━━ Task inputs

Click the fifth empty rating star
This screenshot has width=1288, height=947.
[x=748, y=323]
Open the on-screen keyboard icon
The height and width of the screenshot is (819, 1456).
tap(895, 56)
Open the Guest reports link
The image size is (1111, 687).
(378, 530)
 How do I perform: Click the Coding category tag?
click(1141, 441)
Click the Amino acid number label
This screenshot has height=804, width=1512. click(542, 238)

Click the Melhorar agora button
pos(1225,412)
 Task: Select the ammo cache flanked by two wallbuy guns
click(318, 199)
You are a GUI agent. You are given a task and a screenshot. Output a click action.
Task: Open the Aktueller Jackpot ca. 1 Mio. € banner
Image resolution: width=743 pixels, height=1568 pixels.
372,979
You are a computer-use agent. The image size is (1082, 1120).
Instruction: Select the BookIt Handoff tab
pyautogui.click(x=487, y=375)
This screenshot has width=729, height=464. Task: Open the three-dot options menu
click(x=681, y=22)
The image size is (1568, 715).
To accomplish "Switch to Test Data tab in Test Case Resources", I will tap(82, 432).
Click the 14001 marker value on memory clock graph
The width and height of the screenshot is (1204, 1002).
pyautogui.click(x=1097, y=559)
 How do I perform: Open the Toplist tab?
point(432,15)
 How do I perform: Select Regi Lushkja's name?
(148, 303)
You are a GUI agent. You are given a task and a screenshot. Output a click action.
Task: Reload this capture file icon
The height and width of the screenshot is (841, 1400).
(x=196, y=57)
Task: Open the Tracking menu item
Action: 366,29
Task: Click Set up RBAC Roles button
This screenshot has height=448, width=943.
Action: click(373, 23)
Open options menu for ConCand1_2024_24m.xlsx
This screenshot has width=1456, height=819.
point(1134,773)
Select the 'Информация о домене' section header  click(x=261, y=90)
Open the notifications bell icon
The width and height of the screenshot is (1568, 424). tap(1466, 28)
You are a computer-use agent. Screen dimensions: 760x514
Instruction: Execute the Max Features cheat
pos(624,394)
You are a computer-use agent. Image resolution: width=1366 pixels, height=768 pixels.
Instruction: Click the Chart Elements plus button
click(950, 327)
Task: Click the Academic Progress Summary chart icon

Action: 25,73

━━━━

**Job:** Write out each of the rows above verbatim, changing nothing.

**Response to the exercise:**
Click the fifth empty rating star
This screenshot has width=1288, height=947.
[x=748, y=323]
Open the on-screen keyboard icon
The height and width of the screenshot is (819, 1456).
tap(895, 56)
Open the Guest reports link
The image size is (1111, 687).
(378, 530)
 How do I perform: Click the Coding category tag?
click(1141, 441)
Click the Amino acid number label
This screenshot has height=804, width=1512. click(542, 238)

Click the Melhorar agora button
pos(1225,412)
 Task: Select the ammo cache flanked by two wallbuy guns
click(318, 199)
You are a GUI agent. You are given a task and a screenshot. Output a click action.
Task: Open the Aktueller Jackpot ca. 1 Mio. € banner
Image resolution: width=743 pixels, height=1568 pixels.
372,979
You are a computer-use agent. The image size is (1082, 1120).
Instruction: Select the BookIt Handoff tab
pyautogui.click(x=487, y=375)
This screenshot has width=729, height=464. Task: Open the three-dot options menu
click(x=681, y=22)
The image size is (1568, 715).
To accomplish "Switch to Test Data tab in Test Case Resources", I will tap(82, 432).
Click the 14001 marker value on memory clock graph
The width and height of the screenshot is (1204, 1002).
pyautogui.click(x=1097, y=559)
 How do I perform: Open the Toplist tab?
point(432,15)
 How do I perform: Select Regi Lushkja's name?
(148, 303)
You are a GUI agent. You are given a task and a screenshot. Output a click action.
Task: Reload this capture file icon
The height and width of the screenshot is (841, 1400).
(x=196, y=57)
Task: Open the Tracking menu item
Action: 366,29
Task: Click Set up RBAC Roles button
This screenshot has height=448, width=943.
Action: click(373, 23)
Open options menu for ConCand1_2024_24m.xlsx
This screenshot has width=1456, height=819.
point(1134,773)
Select the 'Информация о домене' section header  click(x=261, y=90)
Open the notifications bell icon
The width and height of the screenshot is (1568, 424). tap(1466, 28)
You are a computer-use agent. Screen dimensions: 760x514
Instruction: Execute the Max Features cheat
pos(624,394)
You are a computer-use agent. Image resolution: width=1366 pixels, height=768 pixels.
Instruction: Click the Chart Elements plus button
click(950, 327)
Task: Click the Academic Progress Summary chart icon

Action: 25,73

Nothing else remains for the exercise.